Shiseido Company,Limited [4911.T]
TOKYO, May 12 (Pulse News Wire) – Shiseido Company,limited (4911.T) reported a revenue decline in its fiscal first quarter ending March 31, 2026, but managed to increase core operating profit through cost management and structural reforms. Revenue was ¥2,320 billion compared to the previous year, impacted by delayed brand launches and inventory adjustments.
However, core operating profit rose to ¥130 billion, up from ¥83 billion last year, driven by restructuring benefits and global cost-cutting measures. Non-core items decreased slightly from -¥10 billion to -¥7 billion. Despite lower sales, the company achieved higher profitability due to effective cost management across regions.
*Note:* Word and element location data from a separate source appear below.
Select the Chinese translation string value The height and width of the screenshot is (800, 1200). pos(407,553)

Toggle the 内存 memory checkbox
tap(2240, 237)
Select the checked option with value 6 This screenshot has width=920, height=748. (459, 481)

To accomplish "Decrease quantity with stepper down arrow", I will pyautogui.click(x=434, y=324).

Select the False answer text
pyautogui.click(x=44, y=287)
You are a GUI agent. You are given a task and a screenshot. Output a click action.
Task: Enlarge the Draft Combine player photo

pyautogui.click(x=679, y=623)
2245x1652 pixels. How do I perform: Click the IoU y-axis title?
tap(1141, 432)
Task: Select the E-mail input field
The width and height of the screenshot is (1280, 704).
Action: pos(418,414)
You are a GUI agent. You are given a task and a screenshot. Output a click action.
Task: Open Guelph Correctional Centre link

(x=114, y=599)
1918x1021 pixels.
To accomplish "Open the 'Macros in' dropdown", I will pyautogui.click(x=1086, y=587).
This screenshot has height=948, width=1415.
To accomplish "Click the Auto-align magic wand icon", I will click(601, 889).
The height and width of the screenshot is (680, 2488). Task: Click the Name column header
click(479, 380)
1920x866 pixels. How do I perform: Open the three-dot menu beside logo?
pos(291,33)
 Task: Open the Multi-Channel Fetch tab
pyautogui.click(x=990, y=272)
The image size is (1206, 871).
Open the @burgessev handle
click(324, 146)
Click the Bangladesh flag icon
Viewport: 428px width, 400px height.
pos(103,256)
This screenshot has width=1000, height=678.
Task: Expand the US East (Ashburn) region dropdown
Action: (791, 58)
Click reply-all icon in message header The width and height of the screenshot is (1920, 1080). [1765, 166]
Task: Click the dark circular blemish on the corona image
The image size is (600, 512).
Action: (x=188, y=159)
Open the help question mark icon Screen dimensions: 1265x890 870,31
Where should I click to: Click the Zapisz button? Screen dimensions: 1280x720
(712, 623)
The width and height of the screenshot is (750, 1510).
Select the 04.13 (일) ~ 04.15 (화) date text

In Japan, local brands continued to drive growth despite a slight decrease in inbound tourism from China. In China and travel retail, the company maintained strong performance amid geopolitical risks, adjusting strategies to capture opportunities in emerging markets. North America saw steady progress towards annual black ink, while Asia Pacific experienced robust expansion fueled by strategic investments and channel optimization.
Looking ahead, Shiseido plans to further enhance operational efficiency and resource allocation to mitigate ongoing geopolitical uncertainties and achieve its mid-term targets by accelerating transformation efforts.